MPF debate segurança de três hidrelétricas e planos de emergência no RS
Audiência em Santo Antônio da Alcântara apresentou laudos, atualizou estudos de rompimento e definiu medidas práticas para comunidades

O Ministério Público Federal apresentou laudos técnicos sobre as UHEs Castro Alves, Montes Claros e 14 de Julho em audiência no Salão da Comunidade de Santo Antônio da Alcântara (RS) realizada em 7 de agosto.
O MPF informou que conduz dois procedimentos administrativos na Procuradoria da República em Caxias do Sul: um sobre adaptação climática em Bento Gonçalves e outro sobre implantação dos Planos de Ação e Emergência das barragens da Ceran.

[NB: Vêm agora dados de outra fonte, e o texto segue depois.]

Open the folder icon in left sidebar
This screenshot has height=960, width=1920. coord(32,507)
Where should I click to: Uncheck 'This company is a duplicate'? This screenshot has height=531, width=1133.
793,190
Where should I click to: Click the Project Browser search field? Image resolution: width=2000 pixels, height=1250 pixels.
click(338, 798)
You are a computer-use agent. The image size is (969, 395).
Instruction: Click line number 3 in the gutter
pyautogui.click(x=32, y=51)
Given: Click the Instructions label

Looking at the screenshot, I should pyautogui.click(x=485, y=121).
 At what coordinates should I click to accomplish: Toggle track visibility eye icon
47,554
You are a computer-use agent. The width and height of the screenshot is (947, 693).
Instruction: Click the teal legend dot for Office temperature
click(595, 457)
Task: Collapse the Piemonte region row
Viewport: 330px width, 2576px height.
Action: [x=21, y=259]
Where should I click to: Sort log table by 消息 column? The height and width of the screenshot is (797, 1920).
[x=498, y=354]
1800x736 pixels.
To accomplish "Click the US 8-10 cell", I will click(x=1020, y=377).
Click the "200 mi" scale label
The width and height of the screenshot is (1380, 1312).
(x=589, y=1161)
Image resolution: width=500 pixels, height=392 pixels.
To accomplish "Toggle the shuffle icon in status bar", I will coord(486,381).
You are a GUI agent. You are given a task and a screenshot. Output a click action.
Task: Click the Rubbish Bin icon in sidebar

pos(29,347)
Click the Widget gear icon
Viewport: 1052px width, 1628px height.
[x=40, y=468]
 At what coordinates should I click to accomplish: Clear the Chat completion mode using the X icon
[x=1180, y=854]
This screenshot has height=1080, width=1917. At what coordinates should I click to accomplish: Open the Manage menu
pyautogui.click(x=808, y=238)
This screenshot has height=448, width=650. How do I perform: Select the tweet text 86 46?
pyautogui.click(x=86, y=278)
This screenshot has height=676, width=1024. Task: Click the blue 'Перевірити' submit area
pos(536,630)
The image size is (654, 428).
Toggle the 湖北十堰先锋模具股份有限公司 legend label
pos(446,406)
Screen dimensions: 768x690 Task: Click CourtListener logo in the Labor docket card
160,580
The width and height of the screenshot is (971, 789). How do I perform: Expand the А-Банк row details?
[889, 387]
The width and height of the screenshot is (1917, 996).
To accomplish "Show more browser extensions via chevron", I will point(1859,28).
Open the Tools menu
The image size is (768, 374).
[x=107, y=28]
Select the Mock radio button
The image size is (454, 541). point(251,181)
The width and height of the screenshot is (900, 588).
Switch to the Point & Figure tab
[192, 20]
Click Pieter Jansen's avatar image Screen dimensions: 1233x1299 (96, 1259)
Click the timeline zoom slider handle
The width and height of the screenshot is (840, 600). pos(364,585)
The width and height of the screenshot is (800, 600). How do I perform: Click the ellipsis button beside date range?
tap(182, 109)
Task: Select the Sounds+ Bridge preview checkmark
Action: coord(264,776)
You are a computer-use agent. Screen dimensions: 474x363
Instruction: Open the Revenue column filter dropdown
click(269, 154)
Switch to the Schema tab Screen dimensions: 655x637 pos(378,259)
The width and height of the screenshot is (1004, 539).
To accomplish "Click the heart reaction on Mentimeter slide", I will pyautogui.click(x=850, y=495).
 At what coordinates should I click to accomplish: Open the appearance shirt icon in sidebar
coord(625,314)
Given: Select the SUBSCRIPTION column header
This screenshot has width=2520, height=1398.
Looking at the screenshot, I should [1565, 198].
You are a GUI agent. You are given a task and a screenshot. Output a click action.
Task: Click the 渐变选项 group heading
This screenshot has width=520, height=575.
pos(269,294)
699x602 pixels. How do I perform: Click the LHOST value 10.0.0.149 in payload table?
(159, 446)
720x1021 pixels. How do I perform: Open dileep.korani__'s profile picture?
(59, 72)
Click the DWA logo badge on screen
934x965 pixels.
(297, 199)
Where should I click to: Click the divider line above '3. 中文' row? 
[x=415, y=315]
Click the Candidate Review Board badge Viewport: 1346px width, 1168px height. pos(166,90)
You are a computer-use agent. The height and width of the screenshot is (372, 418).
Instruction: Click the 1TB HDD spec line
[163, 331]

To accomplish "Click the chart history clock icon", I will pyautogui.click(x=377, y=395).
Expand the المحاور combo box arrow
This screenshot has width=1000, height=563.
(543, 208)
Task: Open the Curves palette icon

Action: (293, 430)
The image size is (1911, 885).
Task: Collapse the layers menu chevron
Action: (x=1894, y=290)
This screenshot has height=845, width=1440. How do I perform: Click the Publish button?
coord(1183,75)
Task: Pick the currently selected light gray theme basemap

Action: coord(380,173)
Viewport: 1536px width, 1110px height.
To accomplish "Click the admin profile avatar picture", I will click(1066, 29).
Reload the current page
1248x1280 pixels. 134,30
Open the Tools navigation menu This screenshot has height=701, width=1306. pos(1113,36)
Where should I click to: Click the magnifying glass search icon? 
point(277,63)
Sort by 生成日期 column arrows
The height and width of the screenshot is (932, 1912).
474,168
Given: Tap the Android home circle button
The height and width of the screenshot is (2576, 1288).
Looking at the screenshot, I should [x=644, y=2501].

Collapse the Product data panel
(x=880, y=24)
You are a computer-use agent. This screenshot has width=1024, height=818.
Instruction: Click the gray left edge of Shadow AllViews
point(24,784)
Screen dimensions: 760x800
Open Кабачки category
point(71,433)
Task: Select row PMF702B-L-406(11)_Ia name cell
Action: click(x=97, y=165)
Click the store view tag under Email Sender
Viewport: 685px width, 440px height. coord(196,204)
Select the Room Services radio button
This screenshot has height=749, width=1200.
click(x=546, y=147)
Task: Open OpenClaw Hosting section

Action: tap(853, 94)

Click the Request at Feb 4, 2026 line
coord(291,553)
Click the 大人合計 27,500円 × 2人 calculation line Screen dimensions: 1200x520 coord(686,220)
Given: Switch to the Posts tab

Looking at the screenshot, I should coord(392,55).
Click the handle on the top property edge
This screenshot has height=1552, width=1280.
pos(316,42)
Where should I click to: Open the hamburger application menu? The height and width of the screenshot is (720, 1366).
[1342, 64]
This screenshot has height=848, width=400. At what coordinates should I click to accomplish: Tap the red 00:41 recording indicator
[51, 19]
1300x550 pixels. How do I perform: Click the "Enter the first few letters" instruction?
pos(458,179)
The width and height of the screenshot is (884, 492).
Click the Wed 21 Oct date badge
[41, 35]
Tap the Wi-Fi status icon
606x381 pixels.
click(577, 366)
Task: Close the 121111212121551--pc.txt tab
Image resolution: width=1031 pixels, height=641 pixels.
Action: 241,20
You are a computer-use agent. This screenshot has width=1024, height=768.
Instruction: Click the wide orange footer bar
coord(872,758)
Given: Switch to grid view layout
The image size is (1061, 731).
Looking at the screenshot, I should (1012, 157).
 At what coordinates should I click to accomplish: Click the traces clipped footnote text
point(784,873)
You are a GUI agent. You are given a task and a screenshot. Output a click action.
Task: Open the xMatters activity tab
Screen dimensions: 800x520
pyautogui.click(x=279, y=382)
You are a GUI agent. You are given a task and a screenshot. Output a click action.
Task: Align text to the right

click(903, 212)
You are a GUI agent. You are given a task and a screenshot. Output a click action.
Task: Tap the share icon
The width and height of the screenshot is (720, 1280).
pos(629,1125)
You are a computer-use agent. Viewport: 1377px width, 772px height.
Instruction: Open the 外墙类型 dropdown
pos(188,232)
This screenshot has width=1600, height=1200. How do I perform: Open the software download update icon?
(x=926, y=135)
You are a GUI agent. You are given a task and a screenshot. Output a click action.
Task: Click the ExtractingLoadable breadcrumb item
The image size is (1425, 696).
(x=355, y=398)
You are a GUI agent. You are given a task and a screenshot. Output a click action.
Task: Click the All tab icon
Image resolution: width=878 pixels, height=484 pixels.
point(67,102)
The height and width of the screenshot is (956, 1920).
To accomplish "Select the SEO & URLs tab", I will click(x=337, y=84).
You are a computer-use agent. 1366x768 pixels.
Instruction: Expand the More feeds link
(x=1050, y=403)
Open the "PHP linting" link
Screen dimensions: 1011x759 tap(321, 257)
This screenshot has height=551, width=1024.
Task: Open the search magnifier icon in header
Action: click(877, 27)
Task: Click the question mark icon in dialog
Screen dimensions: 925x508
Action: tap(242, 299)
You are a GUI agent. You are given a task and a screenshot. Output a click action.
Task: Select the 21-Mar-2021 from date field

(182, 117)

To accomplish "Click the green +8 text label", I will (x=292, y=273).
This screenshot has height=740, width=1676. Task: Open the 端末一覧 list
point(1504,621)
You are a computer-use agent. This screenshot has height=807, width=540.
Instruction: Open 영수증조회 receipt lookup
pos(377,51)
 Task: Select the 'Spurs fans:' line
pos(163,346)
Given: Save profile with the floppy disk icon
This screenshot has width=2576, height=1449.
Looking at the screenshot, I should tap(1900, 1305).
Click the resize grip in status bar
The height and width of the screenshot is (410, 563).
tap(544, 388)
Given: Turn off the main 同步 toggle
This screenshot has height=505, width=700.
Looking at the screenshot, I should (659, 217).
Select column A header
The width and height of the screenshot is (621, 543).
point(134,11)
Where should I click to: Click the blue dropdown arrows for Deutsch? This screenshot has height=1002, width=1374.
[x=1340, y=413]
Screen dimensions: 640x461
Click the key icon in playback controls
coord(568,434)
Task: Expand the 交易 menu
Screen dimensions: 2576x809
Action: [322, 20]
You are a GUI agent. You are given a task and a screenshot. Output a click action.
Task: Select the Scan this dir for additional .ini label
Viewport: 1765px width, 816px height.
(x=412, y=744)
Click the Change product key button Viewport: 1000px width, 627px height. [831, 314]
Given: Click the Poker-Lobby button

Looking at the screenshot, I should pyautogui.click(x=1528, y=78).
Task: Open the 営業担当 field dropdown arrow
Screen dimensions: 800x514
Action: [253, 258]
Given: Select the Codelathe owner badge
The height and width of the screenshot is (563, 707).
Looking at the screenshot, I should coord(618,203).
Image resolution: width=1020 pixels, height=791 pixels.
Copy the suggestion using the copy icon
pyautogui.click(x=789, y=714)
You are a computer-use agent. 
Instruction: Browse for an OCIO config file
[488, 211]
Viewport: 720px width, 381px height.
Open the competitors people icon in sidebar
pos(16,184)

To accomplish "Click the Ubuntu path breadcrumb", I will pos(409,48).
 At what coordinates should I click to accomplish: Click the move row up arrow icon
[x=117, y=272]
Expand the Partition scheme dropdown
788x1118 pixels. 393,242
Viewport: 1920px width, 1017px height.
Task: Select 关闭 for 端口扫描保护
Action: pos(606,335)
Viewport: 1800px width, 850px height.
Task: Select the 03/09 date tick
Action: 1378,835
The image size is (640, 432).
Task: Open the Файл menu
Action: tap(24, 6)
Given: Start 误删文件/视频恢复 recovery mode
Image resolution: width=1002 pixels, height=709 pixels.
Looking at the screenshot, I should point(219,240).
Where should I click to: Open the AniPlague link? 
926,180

O analista pericial Felipe Eugênio de Oliveira Vaz Sampaio destacou que as três barragens não têm comportas controláveis e operam permitindo o fluxo natural de água, conclusão usada para afirmar que elas não agravaram as inundações de 2023 e 2024.
Houve rompimento parcial da UHE 14 de Julho em 2024; o perito disse que a pequena capacidade do reservatório impediu elevação significativa do volume de água.
O MPF atualizou estudos de rompimento para incorporar vazões de pico registradas nas cheias de 2023/2024 e para recalcular as Zonas de Autossalvamento (ZAS) com as manchas de inundação detectadas em 2024.
A procuradora da República Flávia Rigo Nóbrega informou que o MPF não ingressará com ação de ressarcimento contra a concessionária Ceran, por concluir tecnicamente que os danos decorreram de eventos climáticos extremos.
Tanto o perito do MPF quanto técnicos da Ceran defenderam exercícios práticos periódicos e alinhamento entre prefeituras, Ceran e órgãos de Proteção e Defesa Civil para orientar moradores sobre fuga.
A prefeitura de Bento Gonçalves comprometeu-se a marcar reunião com a direção da Ceran para alinhar medidas à comunidade, incluindo contratação de internet via satélite.
Participaram da audiência a promotora de Justiça de Bento Gonçalves Carmem Lúcia Garcia, o perito do MPF Valter Giugno Abruzzi, representantes da Defesa Civil, da Ceran e da Aneel.